# Similarities between Microsoft and a toilet ...



## bjurusik (May 8, 2003)

Well, besides both being full of ...  ... <BR><BR>here


----------



## Rhino_G3 (May 8, 2003)

the "iLoo"??

Microsoft sympathizers were critical of Apple for the naming of their iLife suite... now microsoft goes and does it now


----------



## binaryDigit (May 8, 2003)

Whoa.  Now you know that M$ has waaay to much free money.  Must have been fun QA'ing that product.

BTW, what's up with the "plasma" screens?  Does that imply that they'll be larger than 19" (and thus the reason for not going with "standard" lcd).


----------



## mightyjlr (May 8, 2003)

who the hell is going to want to touch those keyboards and mice?


----------



## Giaguara (May 8, 2003)

I assume they have webcams on those..


----------



## ebolag4 (May 8, 2003)

lol Gia!

I can't believe this. This sounds like an SNL skit or something. I'll never make fun of the iWalk again!

(Hands a wet-wipe to everyone on the boards. Make sure you all wash up real good now.)


----------



## ebolag4 (May 8, 2003)

It will create new jobs, however, so it might not be too bad an idea


----------



## Rhino_G3 (May 8, 2003)

> _Originally posted by mightyjlr _
> *who the hell is going to want to touch those keyboards and mice? *



Completely with you on this one... I feel dirty just thinking about it.  It's using windows.

Oh yea, and the fact that it's in a bathroom is mildly discusting as well


----------



## Vyper (May 8, 2003)

> _Originally posted by mightyjlr _
> *who the hell is going to want to touch those keyboards and mice? *



ROFLMAO!!

Doesn't Apple have  a patent on iStuff?


----------



## Androo (May 8, 2003)

I think i'm going to be sick...

******************************

Exercises:
1. In the thread, what does ebolag4 say they will never make fun of again?
2. Return the part of the thread starting at "BTW, what's up" and ending at "mightyjlr (May 8, 2003)".
The lines after this come from a separate source.

Data shown:
******************************

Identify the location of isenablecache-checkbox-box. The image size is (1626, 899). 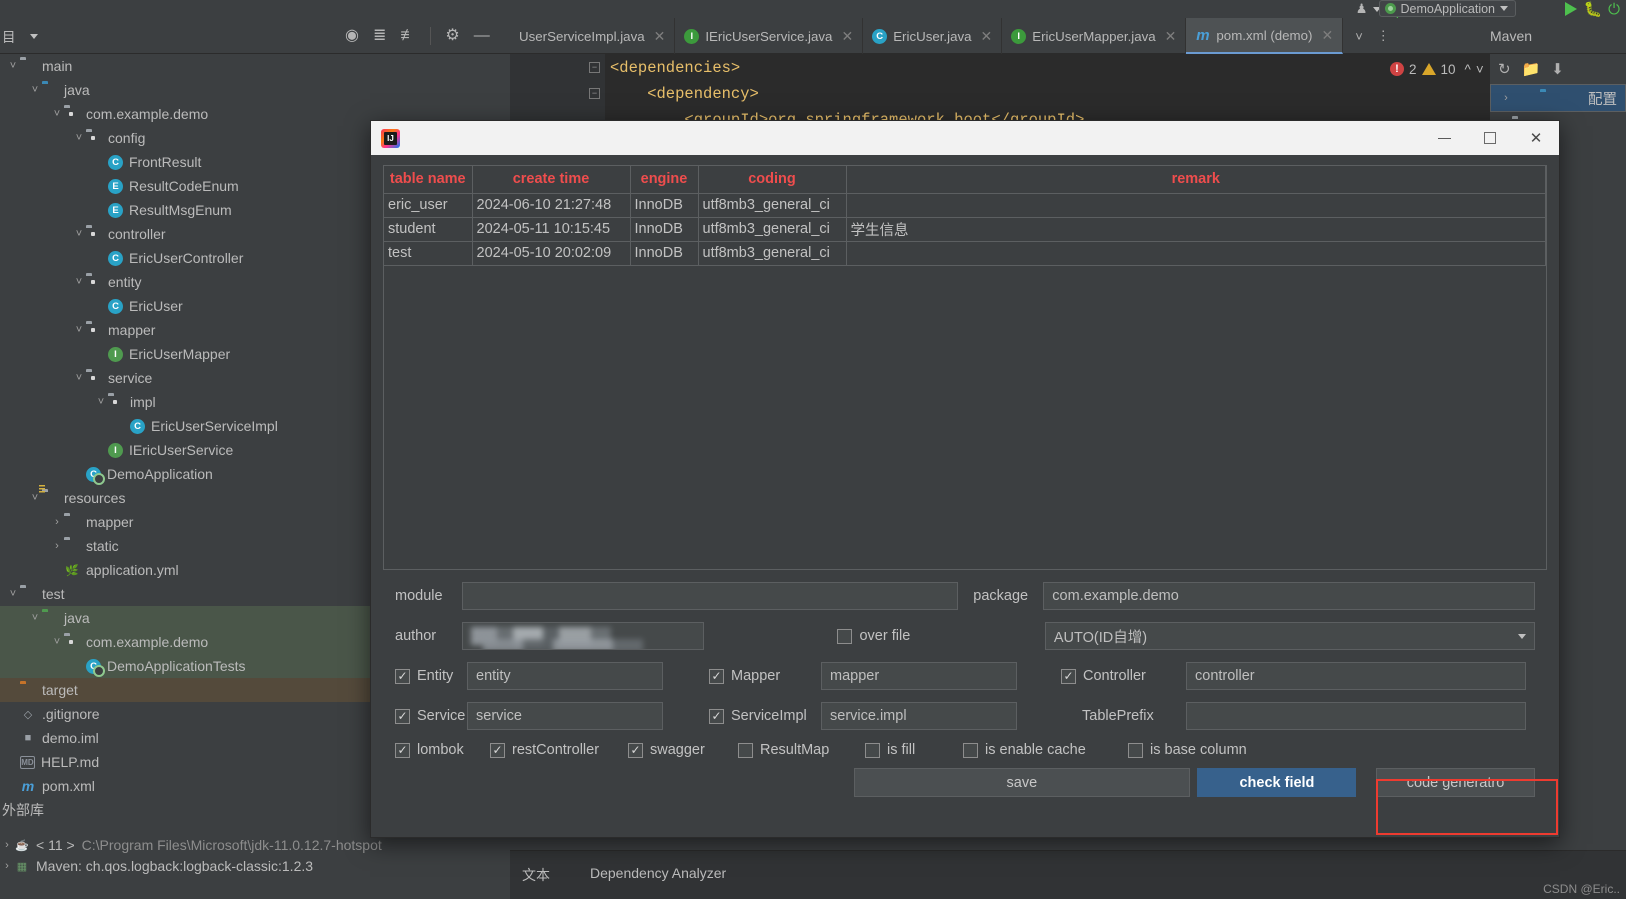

******************************

Responses:
1. The iWalk.

2.
BTW, what's up with the "plasma" screens?  Does that imply that they'll be larger than 19" (and thus the reason for not going with "standard" lcd).


----------



## mightyjlr (May 8, 2003)